Required work:
For this exercise, return only the lines in the records below from the one holding "Where should I" through the one holding "This screenshot has width=230, height=151.", including both, exactly as they appear and without pictures.

Material to process:
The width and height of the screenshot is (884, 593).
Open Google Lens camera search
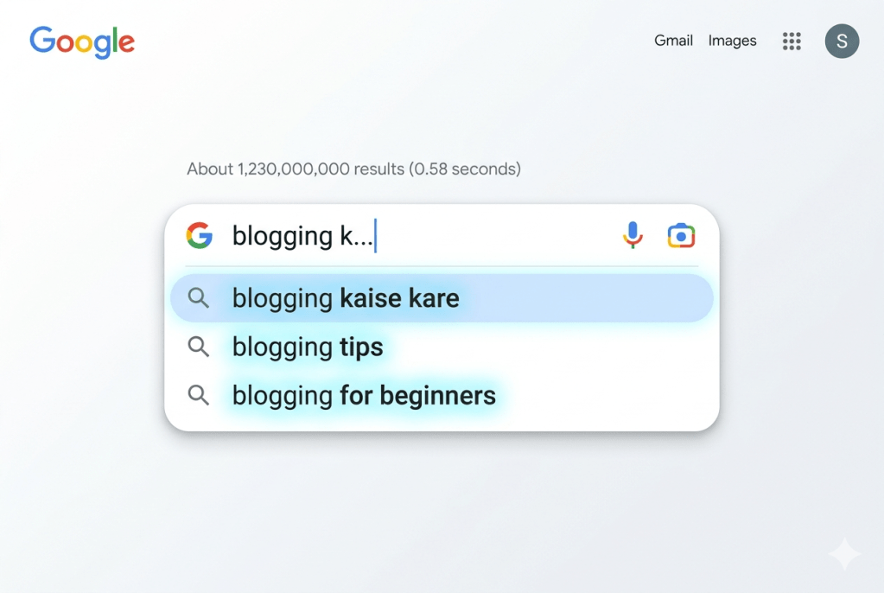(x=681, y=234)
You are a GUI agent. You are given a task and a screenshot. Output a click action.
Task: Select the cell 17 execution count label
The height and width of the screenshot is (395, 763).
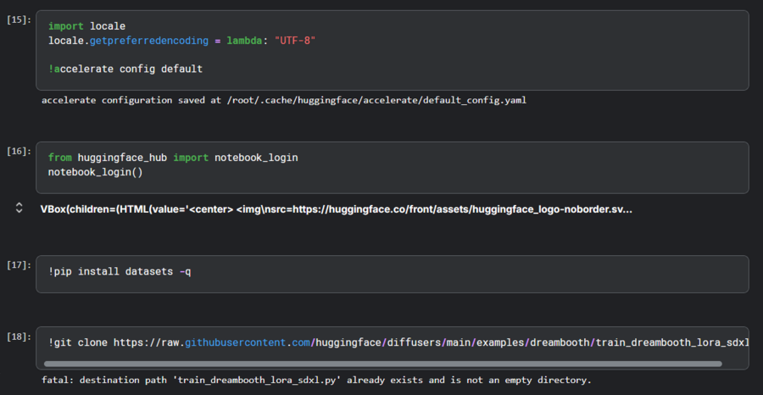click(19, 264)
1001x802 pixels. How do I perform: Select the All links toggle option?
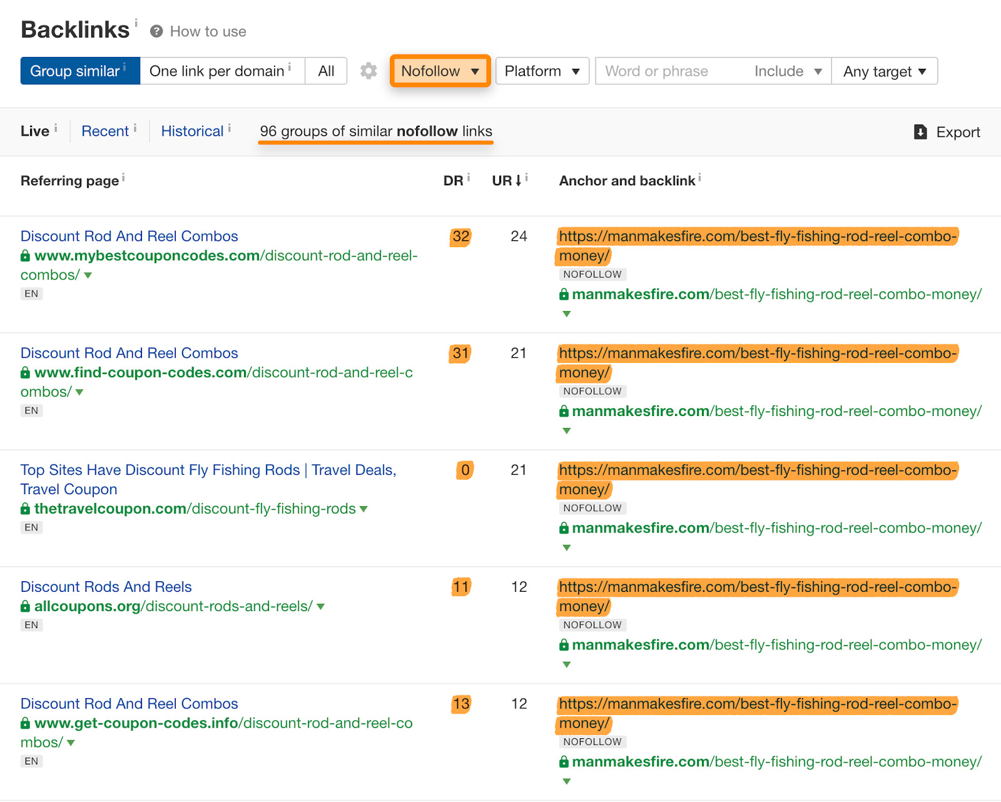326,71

---

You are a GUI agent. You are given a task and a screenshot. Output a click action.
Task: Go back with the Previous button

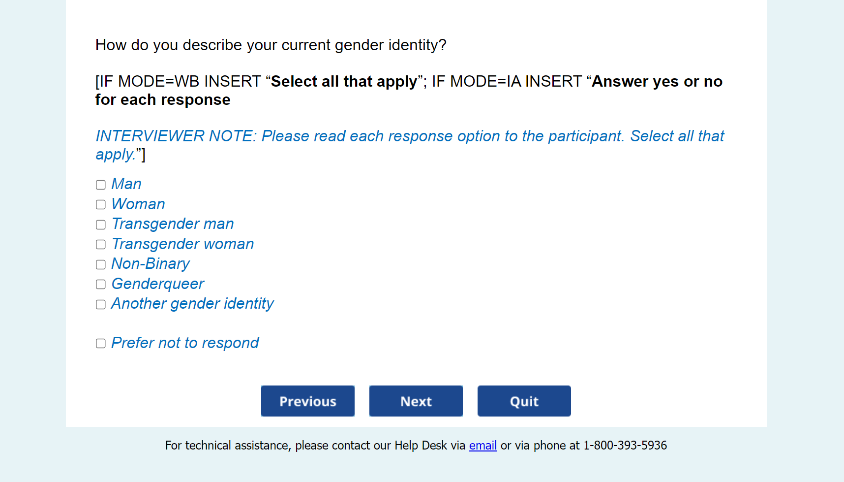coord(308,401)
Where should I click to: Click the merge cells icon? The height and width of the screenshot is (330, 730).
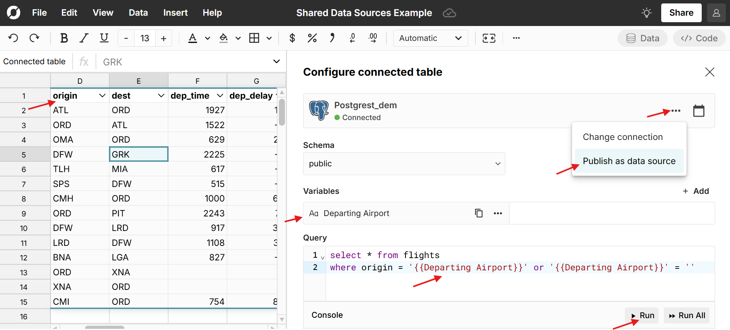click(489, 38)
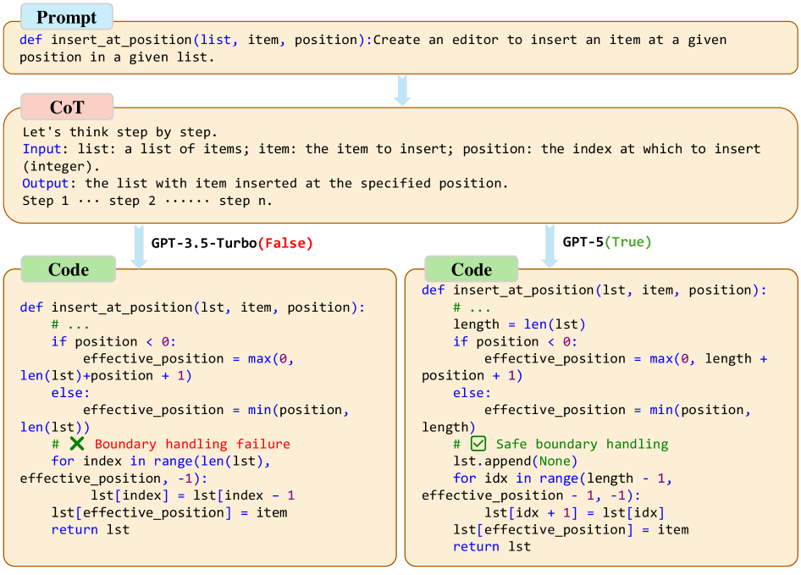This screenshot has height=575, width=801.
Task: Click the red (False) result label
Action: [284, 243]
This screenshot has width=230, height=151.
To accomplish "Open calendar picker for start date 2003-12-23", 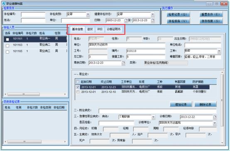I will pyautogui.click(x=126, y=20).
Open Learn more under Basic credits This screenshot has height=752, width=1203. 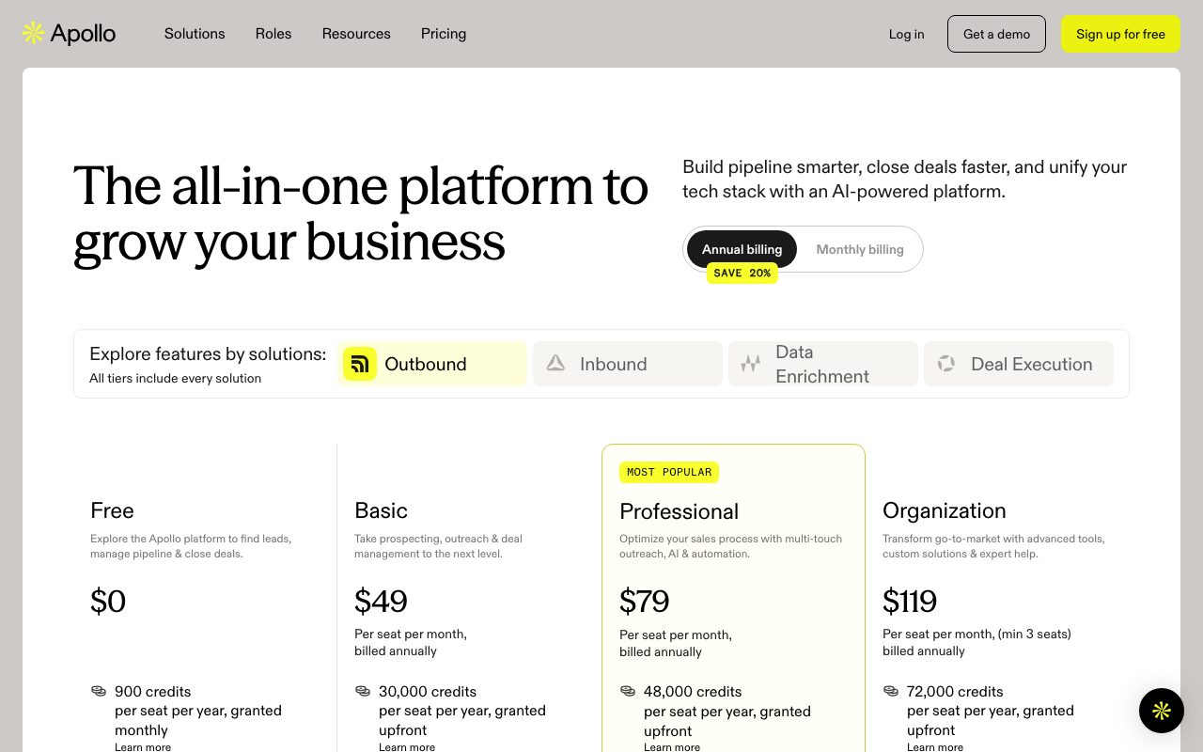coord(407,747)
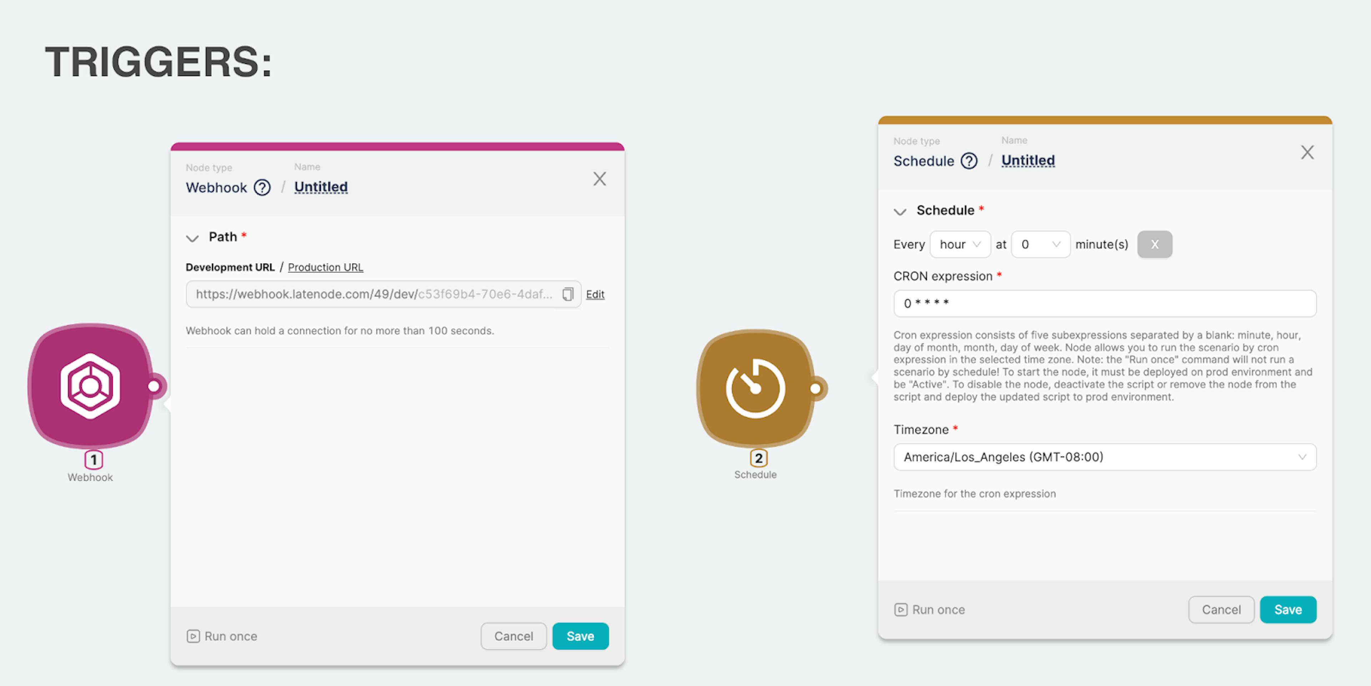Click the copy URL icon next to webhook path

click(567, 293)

Result:
Where should I click to: Click the merge cells icon? The height and width of the screenshot is (330, 730).
click(489, 38)
This screenshot has height=575, width=801.
Task: Click the red (False) result label
Action: [284, 243]
This screenshot has width=230, height=151.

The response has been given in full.